Go Ahead, Climb a Rock

Statistics say mountaineering has actually gotten safer.

THIS MONTH'S TRAGIC climbing accident in the North Cascades, which claimed the lives of three people from the Mountaineers organization of Seattle, follows soon after three deaths on Mount Rainier. Add another casualty from McClellan's Butte near North Bend in March, and you might think the sport is undergoing some kind of lethal boom—more reckless daredevils exposing themselves to more needless risks. In fact, though rock climbing and mountaineering have grown steadily in participation since the 1960s, when baby boomers took up the sport, then saw a surge of interest following (ironically) Into Thin Air, the American Alpine Club just released a May report concluding the opposite is true. It states, "The fatality rate for climbing has dropped dramatically over the last several decades . . . refuting the commonly held perception that the rapid growth in the number of climbers has translated into more rescues and more fatalities."

AAC Deputy Director Lloyd Athearn wrote that report, and he adds, "There's been a huge decrease in the rate of fatalities" even though the absolute numbers have been about the same since the '70s. Now, as then, around 20 to 40 people die each year in the U.S., as tracked by the club's annual Accidents in North American Mountaineering. One of the benchmarks Athearn uses is climbing registration on Mount Rainier, which leaves a statistical paper trail to follow. Though annual attempts on the mountain have surged upward from around 400 in the '50s to more than 11,000 today, the fatality-rate curve plunges steeply in the opposite direction (with the exception of the 1981 spike for the ice fall accident, the worst in U.S. history, that killed 11).

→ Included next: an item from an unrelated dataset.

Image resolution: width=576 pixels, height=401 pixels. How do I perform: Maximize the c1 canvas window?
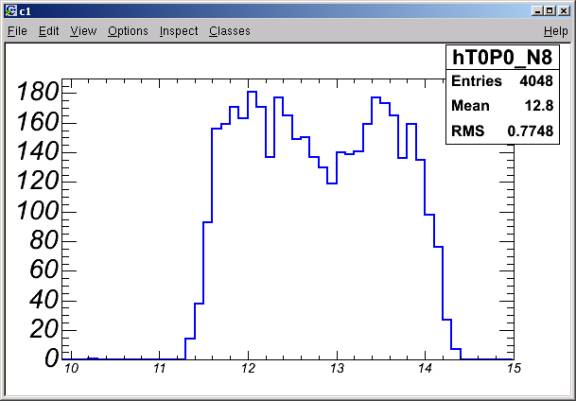pyautogui.click(x=550, y=11)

Though not all climbing areas require permits, Athearn thinks the Rainier trend is "probably fairly representative" nationwide. Among the increased safety factors he points to are better gear (helmets, rock protection, stretchy and almost unbreakable ropes) and preparation—satellite weather forecasts, superdetailed guidebooks and route descriptions, and classes such as those taught by the Mountaineers. When fatalities occur in clusters, "They're just sometimes sort of flukes," statistically speaking, compressed by the Cascades' generally short climbing season.

Speaking for the Mountaineers, Executive Director Steve Costie says participation in climbing classes has probably declined somewhat from the '70s (now hovering around 300 among all club branches), while climbing outings have increased—to around 150 per year, involving perhaps 600 to 700 people. "We have an accident here and there," he says, including fatalities in 1997, 1999, and 2001. Three at once is much worse, of course, but Costie calls the triple fatality at a North Cascades peak called Sharkfin Tower "an anomaly . . . such a huge jump off the scale." In other words, if you average all climbing fatalities and injuries for the Mountaineers—and for the sport as a whole—over a longer time frame, they're in line with the AAC's generally encouraging data.

Since Sharkfin is not known as a particularly hard or dangerous climb, the fatal rock fall comes under the category of "objective hazards," like storms or spontaneous avalanches, that are essentially beyond a climber's control. (You can only minimize your exposure time in such zones.) "So often, the less technical area is the critical zone," says Costie. This is where improved gear and good training provide little if any buffer between the risks that always have been, and always will be, part of the challenge of mountaineering. Those numbers don't change.